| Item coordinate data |
● ● ● ● ● ● ●

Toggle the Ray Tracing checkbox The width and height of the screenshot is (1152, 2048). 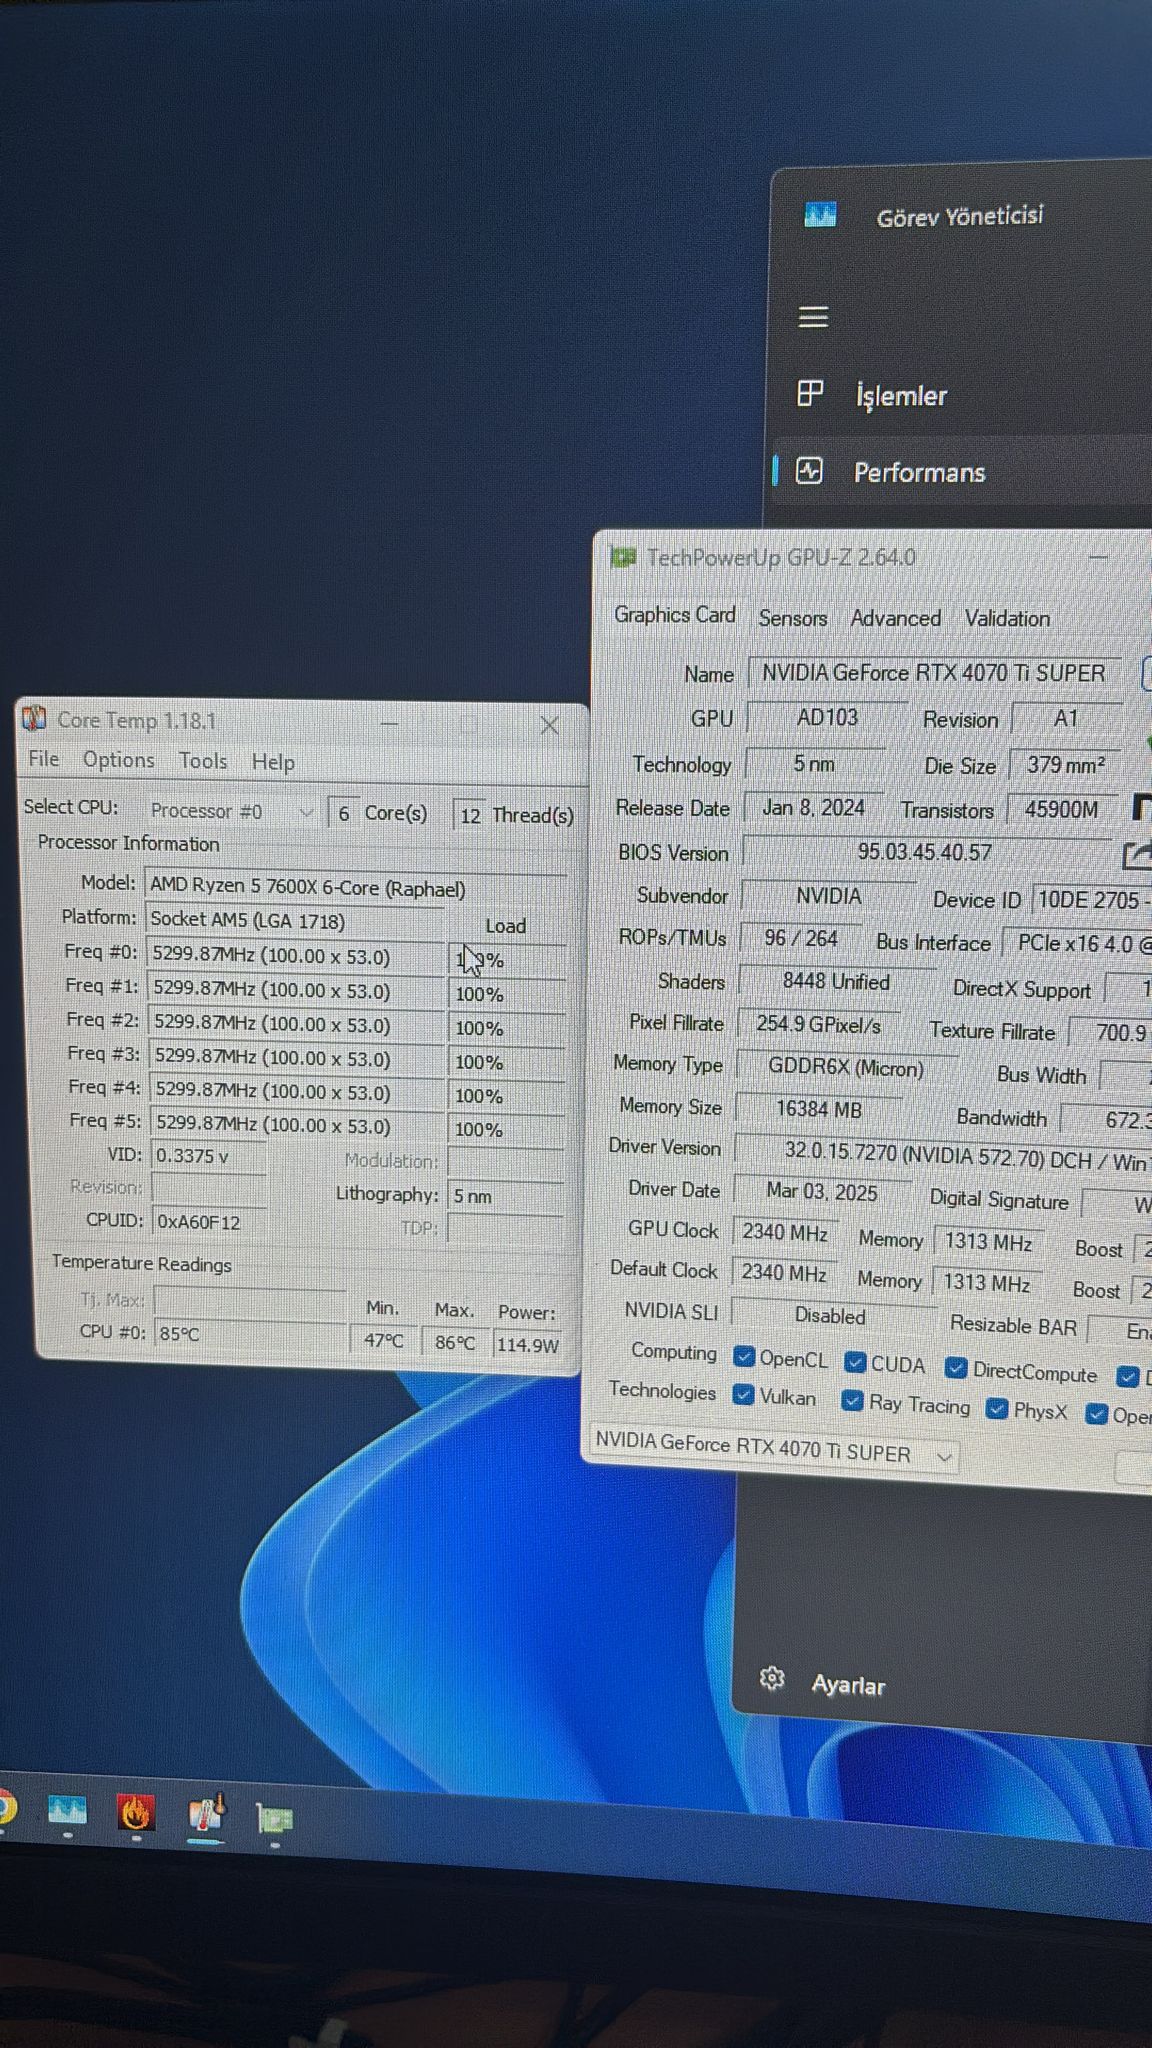click(x=852, y=1401)
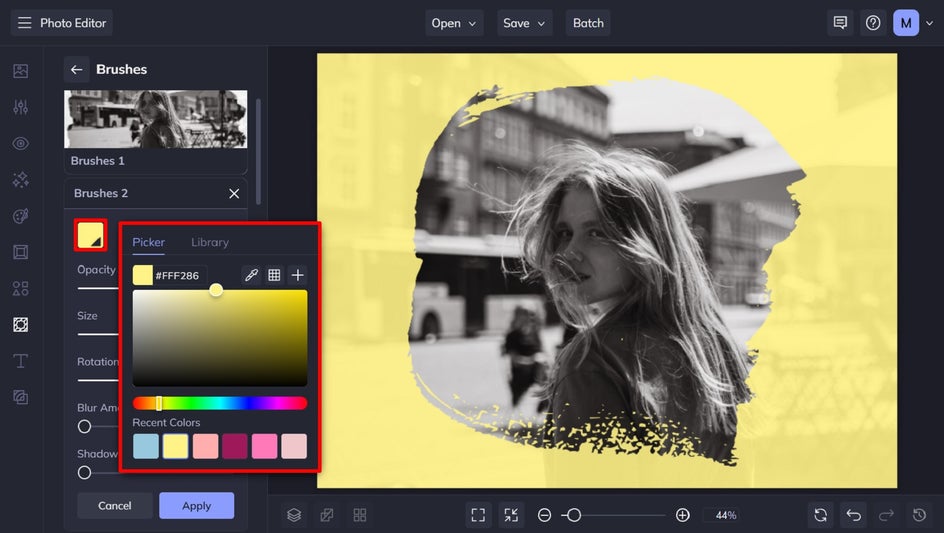Open the Photo Editor hamburger menu
This screenshot has width=944, height=533.
(x=25, y=23)
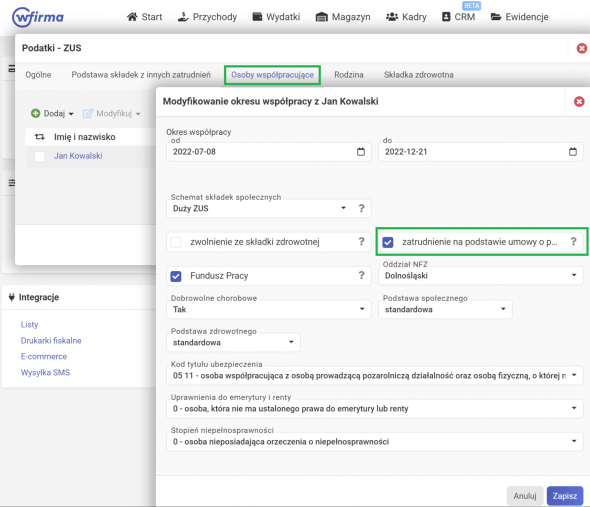The height and width of the screenshot is (507, 590).
Task: Open calendar picker for 'od' date
Action: [360, 152]

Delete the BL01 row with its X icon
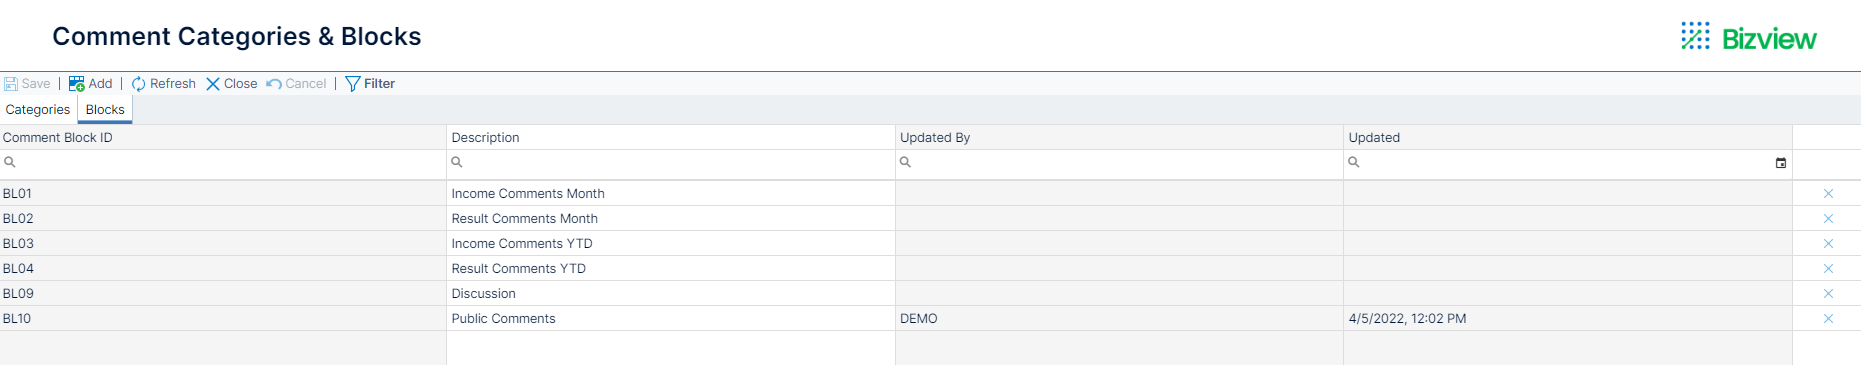tap(1828, 194)

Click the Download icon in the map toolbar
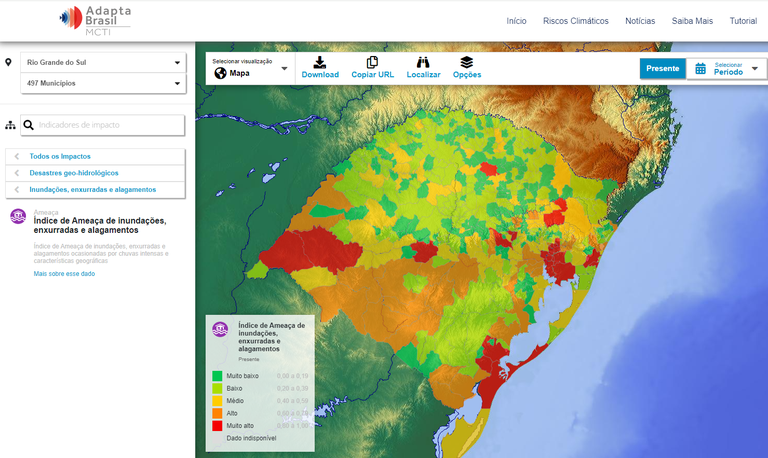pyautogui.click(x=320, y=62)
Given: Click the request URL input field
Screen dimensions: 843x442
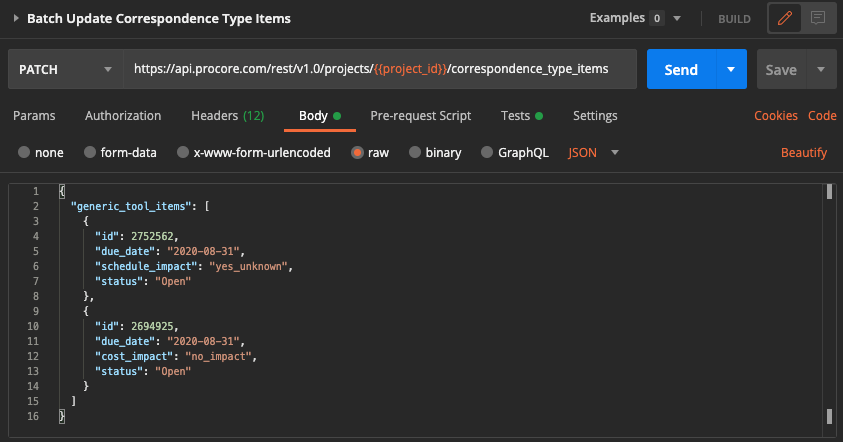Looking at the screenshot, I should pyautogui.click(x=380, y=69).
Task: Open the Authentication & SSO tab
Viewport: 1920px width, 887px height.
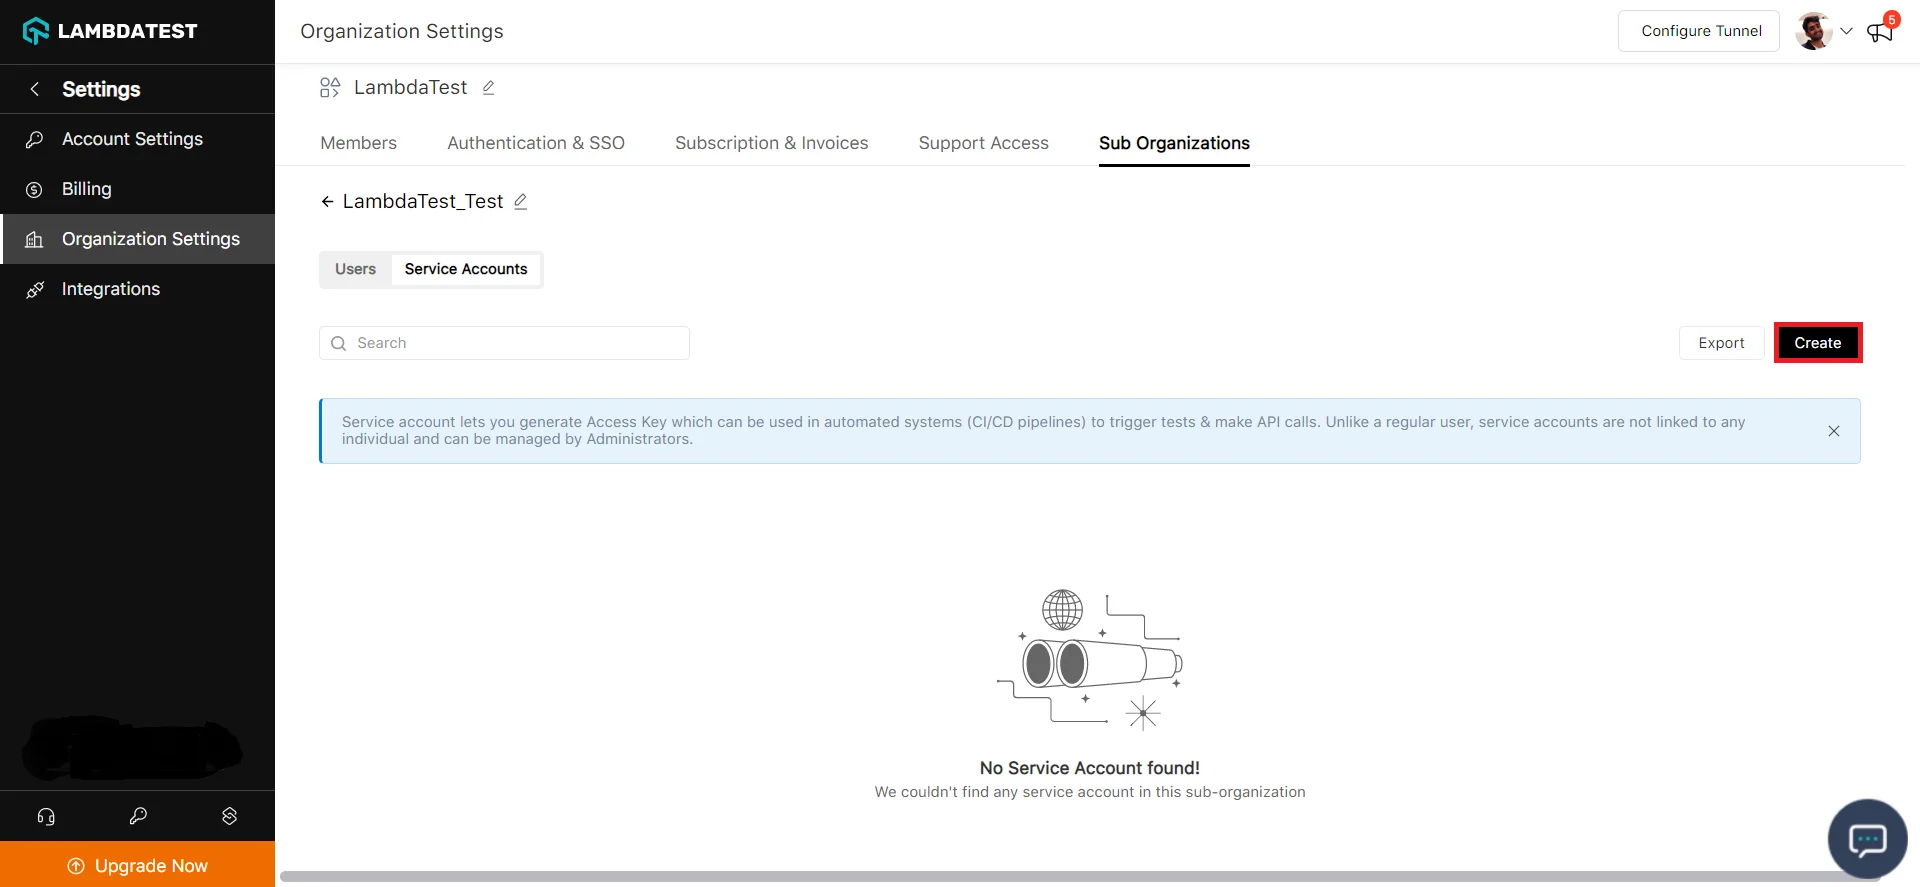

● ● ● ● ● ● ●

| EXERCISE DETAILS |
Switch "Viewport" to "Display" in the listing, from the line with "Given: Click the request URL input field" through the end of the listing, and give those lines again with everything else unchanged and the pictures left out.

| ANSWER TO THIS EXERCISE |
Given: Click the request URL input field
Screen dimensions: 843x442
Looking at the screenshot, I should pyautogui.click(x=380, y=69).
Task: Open the Authentication & SSO tab
Display: 1920px width, 887px height.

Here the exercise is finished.